Turkish president Tayyip Erdogan has admitted there were problems with his government’s initial response to a devastating earthquake on Monday in southern Turkey and Syria, that has killed over 12,000 people amid anger from those left destitute and frustrated over the slow arrival of rescue teams.


Erdogan said on a visit to the disaster zone on Wednesday February 8 that operations were now working normally and promised no one would be left homeless.



Across a swathe of southern Turkey, people sought temporary shelter and food in freezing winter weather, and waited in anguish by piles of rubble where family and friends possibly still lie buried.


Many Turks have complained of a lack of equipment, expertise and support to rescue those trapped even as they constantly hear cries for help.

There were similar scenes and complaints in neighbouring Syria, whose north was also hit by Monday’s huge quake.

Syria’s ambassador to the United Nations admitted the government had a “lack of capabilities and lack of equipment” but blamed this on more than a decade of civil war in his country and Western sanctions.

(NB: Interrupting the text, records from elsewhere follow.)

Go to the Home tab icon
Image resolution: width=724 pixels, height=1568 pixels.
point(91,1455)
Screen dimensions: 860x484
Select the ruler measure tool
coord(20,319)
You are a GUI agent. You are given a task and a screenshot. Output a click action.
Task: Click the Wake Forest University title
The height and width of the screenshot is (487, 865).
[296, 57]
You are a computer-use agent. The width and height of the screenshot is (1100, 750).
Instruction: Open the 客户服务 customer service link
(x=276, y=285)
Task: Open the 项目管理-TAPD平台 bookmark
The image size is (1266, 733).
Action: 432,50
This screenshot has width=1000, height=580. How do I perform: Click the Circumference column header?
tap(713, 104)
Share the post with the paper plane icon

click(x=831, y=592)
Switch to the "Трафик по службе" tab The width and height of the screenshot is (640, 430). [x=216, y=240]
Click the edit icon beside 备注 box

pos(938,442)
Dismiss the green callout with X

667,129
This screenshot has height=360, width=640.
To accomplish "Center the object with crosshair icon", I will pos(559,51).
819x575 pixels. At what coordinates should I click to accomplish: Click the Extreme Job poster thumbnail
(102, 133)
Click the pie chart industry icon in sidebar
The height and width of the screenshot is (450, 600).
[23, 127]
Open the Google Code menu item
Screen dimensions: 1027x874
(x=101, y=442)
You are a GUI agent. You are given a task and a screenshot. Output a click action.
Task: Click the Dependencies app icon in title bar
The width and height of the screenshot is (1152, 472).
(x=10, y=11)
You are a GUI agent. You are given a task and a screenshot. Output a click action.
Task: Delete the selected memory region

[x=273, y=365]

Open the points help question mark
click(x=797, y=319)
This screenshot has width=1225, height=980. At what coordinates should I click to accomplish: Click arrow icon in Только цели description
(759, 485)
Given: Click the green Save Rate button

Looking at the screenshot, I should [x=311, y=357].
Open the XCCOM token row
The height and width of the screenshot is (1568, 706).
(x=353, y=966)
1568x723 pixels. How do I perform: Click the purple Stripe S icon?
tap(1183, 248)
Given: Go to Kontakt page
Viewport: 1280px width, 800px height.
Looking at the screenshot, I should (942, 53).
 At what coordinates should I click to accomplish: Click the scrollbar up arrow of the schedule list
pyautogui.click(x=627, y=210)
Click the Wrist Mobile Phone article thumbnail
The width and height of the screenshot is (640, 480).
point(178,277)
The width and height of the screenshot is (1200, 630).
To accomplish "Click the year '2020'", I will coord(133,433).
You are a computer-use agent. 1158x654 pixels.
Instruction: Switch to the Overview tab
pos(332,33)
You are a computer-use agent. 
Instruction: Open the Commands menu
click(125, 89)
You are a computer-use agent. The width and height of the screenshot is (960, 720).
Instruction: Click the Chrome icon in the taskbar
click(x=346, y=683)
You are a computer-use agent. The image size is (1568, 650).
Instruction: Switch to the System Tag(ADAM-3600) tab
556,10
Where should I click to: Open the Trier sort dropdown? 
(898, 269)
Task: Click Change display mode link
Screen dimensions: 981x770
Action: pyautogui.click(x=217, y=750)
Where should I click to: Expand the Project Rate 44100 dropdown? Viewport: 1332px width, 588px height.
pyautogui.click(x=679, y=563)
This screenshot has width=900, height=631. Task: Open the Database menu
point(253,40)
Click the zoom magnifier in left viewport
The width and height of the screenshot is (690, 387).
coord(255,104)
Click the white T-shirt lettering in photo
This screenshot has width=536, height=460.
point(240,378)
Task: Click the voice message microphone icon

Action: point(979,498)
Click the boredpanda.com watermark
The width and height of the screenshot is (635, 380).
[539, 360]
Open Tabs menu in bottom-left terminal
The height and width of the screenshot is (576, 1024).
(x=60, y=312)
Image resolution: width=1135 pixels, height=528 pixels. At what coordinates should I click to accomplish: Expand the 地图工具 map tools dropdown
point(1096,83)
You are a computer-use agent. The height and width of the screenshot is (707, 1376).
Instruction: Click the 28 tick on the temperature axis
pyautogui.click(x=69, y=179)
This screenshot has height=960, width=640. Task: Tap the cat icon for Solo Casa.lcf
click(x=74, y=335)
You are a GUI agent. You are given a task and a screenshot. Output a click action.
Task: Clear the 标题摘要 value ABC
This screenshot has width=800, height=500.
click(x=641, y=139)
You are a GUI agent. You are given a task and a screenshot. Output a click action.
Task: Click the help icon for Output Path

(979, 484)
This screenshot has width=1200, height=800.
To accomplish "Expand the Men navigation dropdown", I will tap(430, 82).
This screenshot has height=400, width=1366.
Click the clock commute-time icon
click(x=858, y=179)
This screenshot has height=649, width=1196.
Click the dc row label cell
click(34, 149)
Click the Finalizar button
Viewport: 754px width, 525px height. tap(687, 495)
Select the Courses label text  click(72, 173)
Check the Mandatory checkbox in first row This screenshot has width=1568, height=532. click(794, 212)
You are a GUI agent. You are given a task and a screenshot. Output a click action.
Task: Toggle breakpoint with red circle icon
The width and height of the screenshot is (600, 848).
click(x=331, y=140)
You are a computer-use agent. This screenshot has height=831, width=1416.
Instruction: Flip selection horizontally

The death toll from both countries was expected to rise further according to the WHO as hundreds of collapsed buildings in many cities have become tombs for people who had been asleep in their homes when the quake hit in the early morning.

According to reports, many in the disaster zone had slept in their cars or in the streets under blankets, fearful of going back into buildings shaken by the 7.8 magnitude tremor – Turkey’s deadliest since 199.

The confirmed death toll rose to 9,057 in Turkey on Wednesday. In Syria, the death toll climbed to at least 2,950 by late Wednesday, according to the government and a rescue service operating in the rebel-held northwest.


Erdogan, who has declared a state of emergency in 10 provinces and sent in troops to help, arrived in Kahramanmaras to view the damage and see the rescue and relief effort.

Speaking to reporters, he said;

We will be better tomorrow and later. We still have some issues with fuel … but we will overcome those too.

Later, he condemned criticism of the government’s response. “This is a time for unity, solidarity. In a period like this, I cannot stomach people conducting negative campaigns for political interest,” Erdogan told reporters on his arrival in the southern province of Hatay.

Erdogan will contest for the presidency during in May, an election that will be seen as the toughest fight of his two decades in power.